Play MORE #55 - Humankind
Produkcja Amplitude Studios od samego początku miała bardzo solidnie konkurować z rządzącą od lat na rynku Cywilizacją. I mimo że czuć tutaj pewien powiew świeżości, to niestety jest też wiele elementów do poprawy.
Podobnie jak w serii Civilization, tak i tutaj mamy do czynienia z grą w formie strategii turowej, która zalicza się do specyficznego gatunku 4X, polegającym na odkrywaniu mapy, powiększania własnego terytorium czy eliminacji przeciwników. Główne założenia produkcji opierają się na poprowadzeniu własnego imperium przez siedem różnych epok historycznych i aby tego dokonać, gracz musi budować miasta, eksploatować naturalne zasoby ziemi, odkrywać nowe dziedziny w drzewie technologii lub rozszerzać wpływy religijne oraz kulturowe. W przeciwieństwie do gier Firaxis tytuł nie ogranicza nas do jednej konkretnej cywilizacji, a może stanowić połączenie ich kilku w formie amerykańskiej czy japońskiej. Epoki składają się z kluczowych kultur historii i w miarę postępów w każdej epoce wybieramy nową kulturę, co oznacza, że społeczeństwo gracza może być mieszanką ludzi i technologii.
ZOBACZ W YOUTUBE
Początek rozgrywki polega na stworzeniu lidera nomadów z racji, iż rozpoczęcie zabawy nie wiąże się z żadnym wyborem startowej cywilizacji. Kreator pozwala stworzyć własną postać, jak i wykorzystać gotowe wzory. Następnie wybieramy symbol sztandaru oraz kolor tła.

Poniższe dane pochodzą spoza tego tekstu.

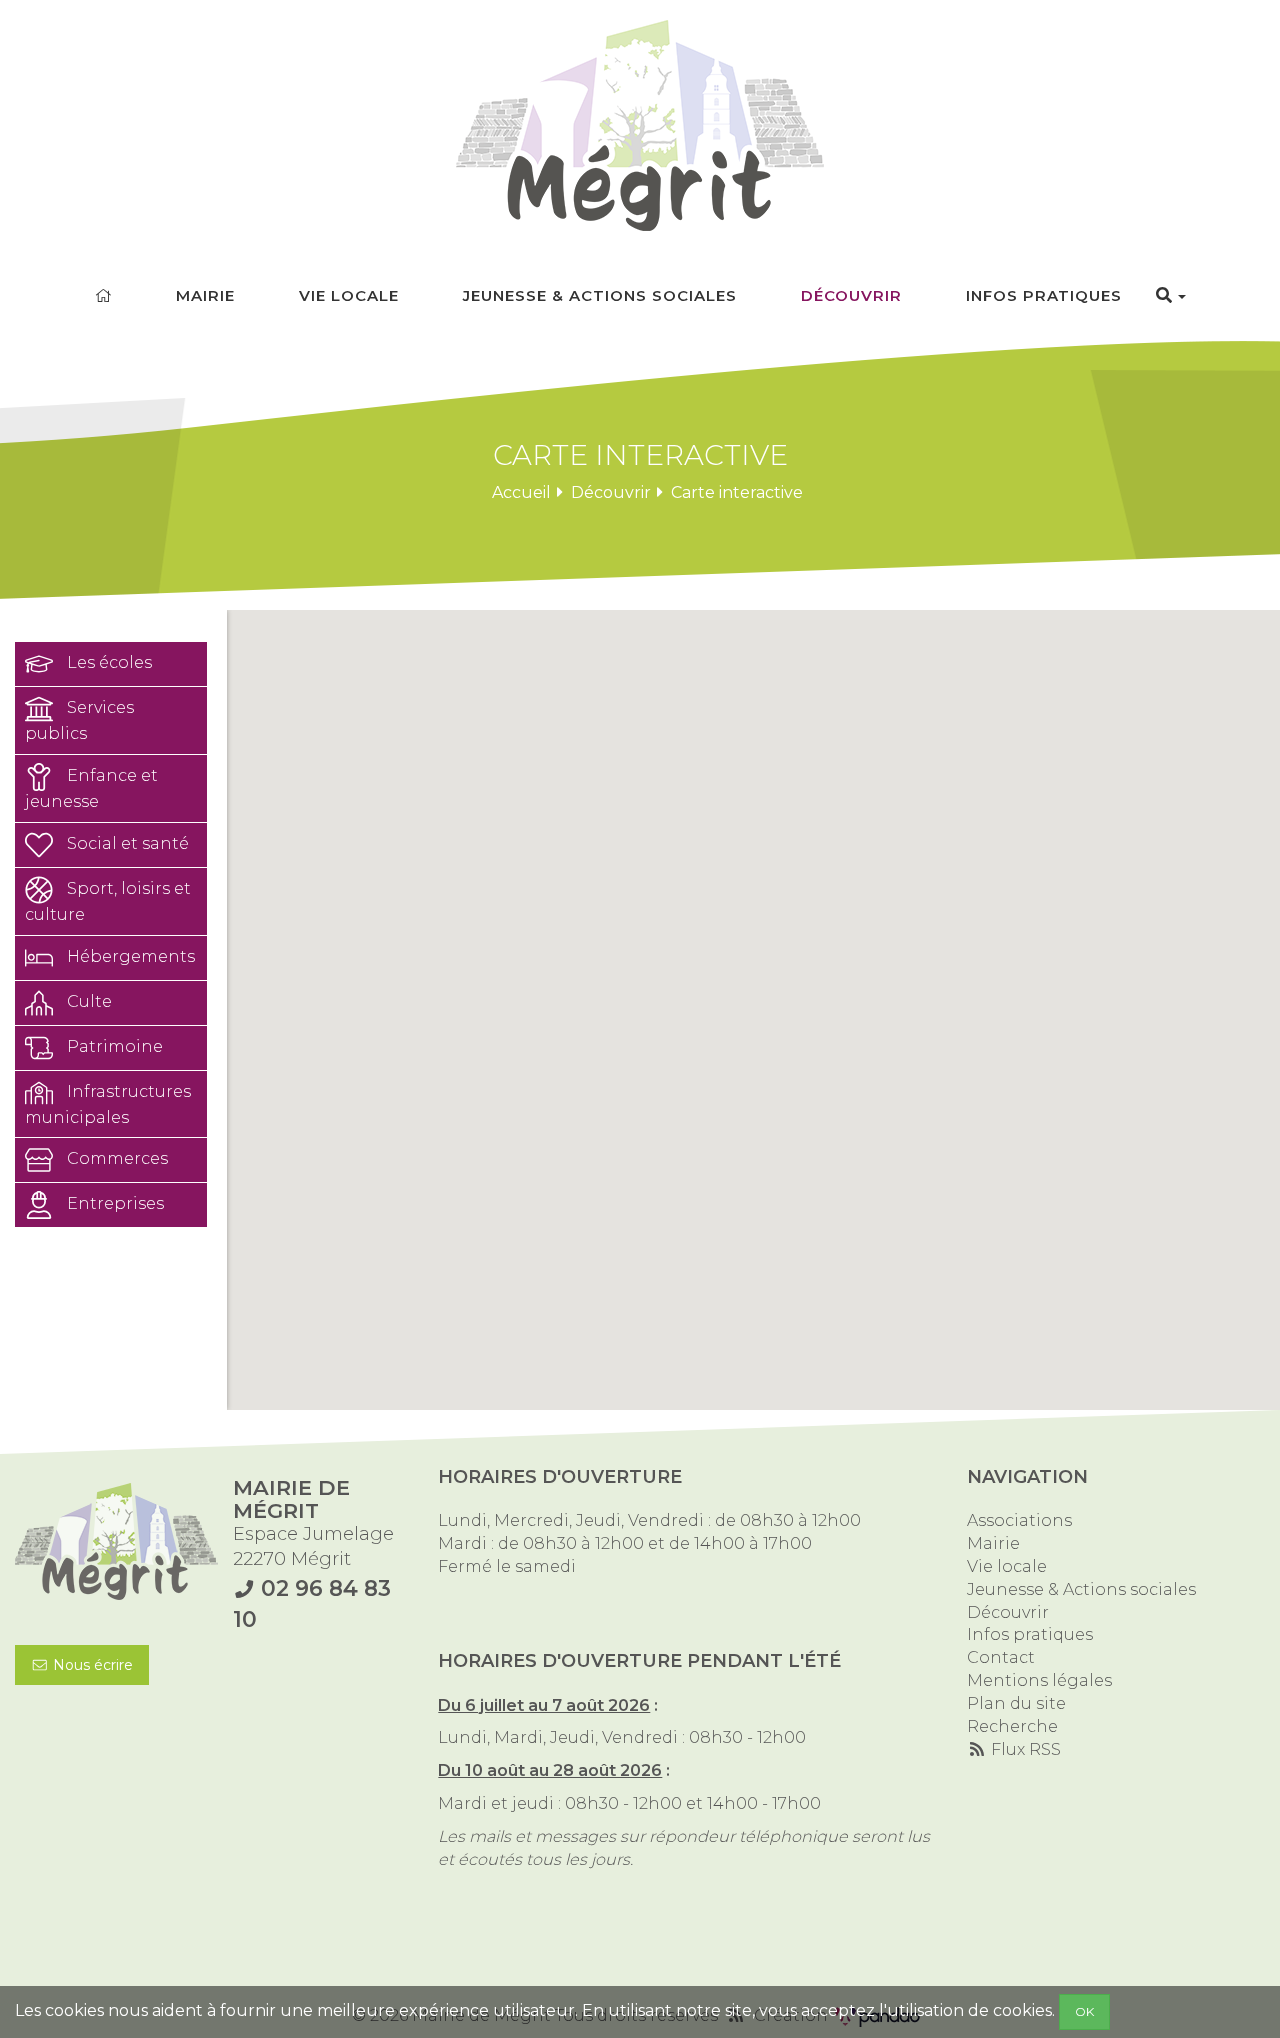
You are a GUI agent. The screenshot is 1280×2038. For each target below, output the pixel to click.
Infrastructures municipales (108, 1104)
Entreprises (113, 1204)
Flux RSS (1024, 1749)
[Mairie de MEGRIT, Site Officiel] (640, 125)
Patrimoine (113, 1046)
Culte (87, 1001)
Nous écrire (91, 1665)
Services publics (79, 720)
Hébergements (129, 956)
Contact (1001, 1657)
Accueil (521, 492)
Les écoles (107, 662)
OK (1084, 2011)
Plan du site (1016, 1703)
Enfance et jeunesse (91, 788)
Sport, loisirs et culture (108, 901)
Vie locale (349, 295)
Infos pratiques (1044, 295)
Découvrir (851, 295)
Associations (1019, 1520)
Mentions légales (1039, 1680)
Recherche (1012, 1726)
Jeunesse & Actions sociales (600, 295)
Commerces (115, 1159)
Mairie (205, 295)
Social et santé (126, 843)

Znajdując się już na mapie świata, szukamy interesujących miejsc, odkrywając wszelkiego rodzaju bonusy oraz terenu godnego założenia pierwszej osady tudzież posterunku. Poprzez eksplorację zapewniamy własnemu ludowi surowce oraz toczymy pierwsze potyczki głównie z lokalną zwierzyną. W momencie, gdy osiągniemy przełom, gracz podejmuje decyzje dotyczące kierunku rozwoju. Tutaj wybieramy cechy którejś z dostępnych cywilizacji, decydując się na konkretne ideały, które będą określać nasz styl, należy jednak pamiętać, że wybór ten nie jest w żaden sposób wiążący. Oczywiście każda z kultur oraz cywilizacji ma swoje wady oraz zalety, a także specjalizacje czy unikalne budowle, co wpływa na różnorodność zabawy i powoduje, że każda nowa gra może wyglądać zupełnie inaczej. Tak jak wspomniałem świetnym rozwiązaniem jest również fakt, że tytuł nie ogranicza nas tylko do wyboru jednej konkretnej kultury, choć oczywiście nic nie stoi na przeszkodzie, aby decydować się na takie rozwiązanie, ale wówczas tracimy możliwość na dostęp do różnych unikalnych, nowoczesnych budowli, jak i jednostek.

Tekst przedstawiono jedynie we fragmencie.